Earlier it had widened by 3 basis points. The Markit iTraxx Crossover index, made up of 44 mostly "junk"-rated credits, was at 585 basis points, 3 basis points wider, versus 13 basis points earlier in the day.
Banc of America Securities-Merril Lynch analysts said in a note that European credit markets were seeing increased risk appetite again, with the iTraxx Main and Crossover indices below their key 90 and 600 basis points levels respectively, both bordering on lows for the current series.

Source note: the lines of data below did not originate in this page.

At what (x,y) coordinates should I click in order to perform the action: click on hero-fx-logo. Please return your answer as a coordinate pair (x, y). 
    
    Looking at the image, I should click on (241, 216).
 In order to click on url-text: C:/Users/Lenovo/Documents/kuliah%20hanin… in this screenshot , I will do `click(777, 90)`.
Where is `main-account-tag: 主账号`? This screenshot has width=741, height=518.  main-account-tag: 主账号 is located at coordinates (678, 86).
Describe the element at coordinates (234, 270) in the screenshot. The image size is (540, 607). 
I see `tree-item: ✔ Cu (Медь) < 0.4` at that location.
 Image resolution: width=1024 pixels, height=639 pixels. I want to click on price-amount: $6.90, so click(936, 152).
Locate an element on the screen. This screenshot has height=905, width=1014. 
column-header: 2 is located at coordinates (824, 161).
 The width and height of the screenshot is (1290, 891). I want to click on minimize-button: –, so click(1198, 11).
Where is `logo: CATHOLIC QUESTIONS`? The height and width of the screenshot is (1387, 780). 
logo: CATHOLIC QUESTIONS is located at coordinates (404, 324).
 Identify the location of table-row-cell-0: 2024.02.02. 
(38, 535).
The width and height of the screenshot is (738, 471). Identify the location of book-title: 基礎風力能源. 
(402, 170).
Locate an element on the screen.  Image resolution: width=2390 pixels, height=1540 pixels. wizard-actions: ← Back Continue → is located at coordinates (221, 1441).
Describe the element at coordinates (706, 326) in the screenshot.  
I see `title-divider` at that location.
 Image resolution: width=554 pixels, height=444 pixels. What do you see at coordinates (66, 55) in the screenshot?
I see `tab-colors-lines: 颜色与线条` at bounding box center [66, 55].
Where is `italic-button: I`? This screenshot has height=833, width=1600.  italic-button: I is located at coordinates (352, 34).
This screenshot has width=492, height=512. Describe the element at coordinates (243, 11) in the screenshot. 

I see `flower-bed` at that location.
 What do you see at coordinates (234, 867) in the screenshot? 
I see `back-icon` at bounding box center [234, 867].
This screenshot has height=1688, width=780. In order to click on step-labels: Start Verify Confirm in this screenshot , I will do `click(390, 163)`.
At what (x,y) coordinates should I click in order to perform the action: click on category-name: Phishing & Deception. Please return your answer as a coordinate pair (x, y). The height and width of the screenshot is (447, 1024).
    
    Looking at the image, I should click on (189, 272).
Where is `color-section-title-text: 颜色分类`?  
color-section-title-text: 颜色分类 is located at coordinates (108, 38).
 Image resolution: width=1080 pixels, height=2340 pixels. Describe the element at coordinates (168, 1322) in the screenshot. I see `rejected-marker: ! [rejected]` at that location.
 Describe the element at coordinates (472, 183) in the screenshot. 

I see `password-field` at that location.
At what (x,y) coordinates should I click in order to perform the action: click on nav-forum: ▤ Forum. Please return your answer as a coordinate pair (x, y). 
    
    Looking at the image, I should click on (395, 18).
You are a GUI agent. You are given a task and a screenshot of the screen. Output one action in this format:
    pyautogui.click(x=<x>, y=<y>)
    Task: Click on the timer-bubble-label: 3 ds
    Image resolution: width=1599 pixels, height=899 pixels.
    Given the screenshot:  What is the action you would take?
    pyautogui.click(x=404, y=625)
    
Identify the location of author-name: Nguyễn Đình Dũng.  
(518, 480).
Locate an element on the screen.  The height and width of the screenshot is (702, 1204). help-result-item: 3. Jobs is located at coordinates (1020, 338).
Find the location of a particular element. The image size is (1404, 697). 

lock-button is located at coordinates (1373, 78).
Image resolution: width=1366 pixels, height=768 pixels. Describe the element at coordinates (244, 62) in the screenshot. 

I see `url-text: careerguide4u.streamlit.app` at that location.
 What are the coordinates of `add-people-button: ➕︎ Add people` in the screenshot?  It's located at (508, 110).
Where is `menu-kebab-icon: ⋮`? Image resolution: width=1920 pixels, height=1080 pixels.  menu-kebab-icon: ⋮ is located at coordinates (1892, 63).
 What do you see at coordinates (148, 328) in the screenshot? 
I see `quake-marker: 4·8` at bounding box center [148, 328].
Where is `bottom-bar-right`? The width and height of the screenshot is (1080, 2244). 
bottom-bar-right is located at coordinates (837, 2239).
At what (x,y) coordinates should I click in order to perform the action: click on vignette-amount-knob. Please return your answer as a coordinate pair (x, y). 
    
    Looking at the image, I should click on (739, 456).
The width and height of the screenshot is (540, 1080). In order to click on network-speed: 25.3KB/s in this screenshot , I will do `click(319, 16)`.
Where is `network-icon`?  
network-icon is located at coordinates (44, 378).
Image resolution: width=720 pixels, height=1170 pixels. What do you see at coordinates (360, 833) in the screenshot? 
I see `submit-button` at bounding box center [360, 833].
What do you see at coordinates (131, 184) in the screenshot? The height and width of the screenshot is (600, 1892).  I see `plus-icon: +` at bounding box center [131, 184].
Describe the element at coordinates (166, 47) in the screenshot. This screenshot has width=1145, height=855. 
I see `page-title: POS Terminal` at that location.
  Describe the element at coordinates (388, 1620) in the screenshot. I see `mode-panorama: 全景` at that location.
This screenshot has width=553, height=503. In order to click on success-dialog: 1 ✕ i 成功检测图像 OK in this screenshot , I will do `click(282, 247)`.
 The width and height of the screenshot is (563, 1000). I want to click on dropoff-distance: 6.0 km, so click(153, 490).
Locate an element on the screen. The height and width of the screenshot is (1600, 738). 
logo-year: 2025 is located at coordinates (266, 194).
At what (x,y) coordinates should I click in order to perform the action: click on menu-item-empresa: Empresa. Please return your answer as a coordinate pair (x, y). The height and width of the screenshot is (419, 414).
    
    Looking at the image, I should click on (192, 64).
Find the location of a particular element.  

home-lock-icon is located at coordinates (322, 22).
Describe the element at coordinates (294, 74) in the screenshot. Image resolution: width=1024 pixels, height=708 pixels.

"The move tighter in spreads has been supported by signs of an economic rebound in H209," they said. But Barclays Capital analysts warned that CDS spreads could potentially overshoot the data, leaving them susceptible to downside surprises.
Among individual names, the 5-year CDS on the senior debt of French investment bank Natixis were around 15 basis points tighter at less than 190 basis points, a trader said. French newspaper Les Echos earlier reported that owner retail bank BPCE would guarantee billions of euros of toxic assets at the loss-making bank.